Public comments filed by industry groups criticizing a proposed CFPB rule to limit the use of forced-arbitration clauses in consumer contracts cited the agency’s success as justification for why such a rule isn’t necessary.
“Government enforcement actions are effective in addressing consumer harm and changing corporate behavior,” wrote a trio of trade organizations—the American Bankers Association, the Consumer Bankers Association and the Financial Services Roundtable—in an Aug. 22 letter commenting on a proposed CFPB rule to limit the use of forced-arbitration clauses in consumer contracts.
“The strength of the Bureau's enforcement powers in moderating corporate behavior is enhanced due to the premium that companies place on maintaining good relations with their customers and their reputation,” the bankers wrote.
“As the Bureau is well aware, being the subject of a Bureau enforcement or supervisory action, especially as it is quickly, widely, and repeatedly circulated through social media forums and the press, serves to ‘shame' companies into compliance and deters unlawful and questionable conduct,” the letter says.
The U.S. Chamber of Commerce sounded a similar note in its comment letter, noting the bureau's success in winning $11.4 billion in relief for more than 25 million aggrieved consumers since Congress created the CFPB in the 2010 Dodd-Frank Act.
“[A]ppropriate government enforcement plays a significant role in protecting consumers,” the Chamber wrote. “That role is liable to increase substantially given the Bureau's robust supervision and enforcement authority — and its implementation of that authority.”

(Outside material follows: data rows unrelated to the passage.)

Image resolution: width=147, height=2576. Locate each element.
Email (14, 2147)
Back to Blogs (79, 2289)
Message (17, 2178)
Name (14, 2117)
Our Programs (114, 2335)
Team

In citing the effect of the bureau's “very substantial enforcement and supervisory actions in uncovering and detecting wrongdoing,” the Chamber said, “Of course, not all government enforcement actions are brought against covered persons who actually engaged in wrongdoing.” And while recognizing the ability of the bureau to ferret out corporate misdeeds, the Chamber added, “if anything, there are questions about whether the agency has gone too far.”
Indeed, the Chamber recently filed a legal brief siding with The J.G. Wentworth Co. in a court case challenging the CFPB's authority over the purchase of structured settlements and annuities.
Another instance of CFPB overreach, the Chamber and the bankers said, is the proposed arbitration rule itself.
The arbitration clauses are inserted into contracts by credit-card issuers and many other companies to bar consumers from filing class-action lawsuits, requiring instead that disputes be resolved in private arbitration. Dodd-Frank directed the CFPB to study the controversial provisions and said the bureau could prohibit them if it found a ban would be in the public interest and would protect consumers, provided the regulation is “consistent with the study.”
The Chamber and the bankers argue at length in their comment letters that the proposal fails to meet any of those requirements.
The CFPB received nearly 13,000 comments on the proposed rule by the Aug. 22 deadline.
Alan Kaplinsky, who helped write the bankers' letter and heads the Consumer Financial Services Group at Ballard Spahr LLP, told Bloomberg BNA that he does not think the CFPB will digest the comments and issue a final rule until early or mid-2017.
He's not optimistic the bankers' comments and others like it will have much effect, he said.
“I think the bureau has been on a mission to rein in the use of arbitration and particularly the use of class-action waivers, and I don't think they're going to let anything get in the way of that,” he said.
Kaplinsky played a central role in promoting the use of the arbitration clauses, going back to the late 1990s. He predicted that once the final rule is issued, it will be challenged in federal court.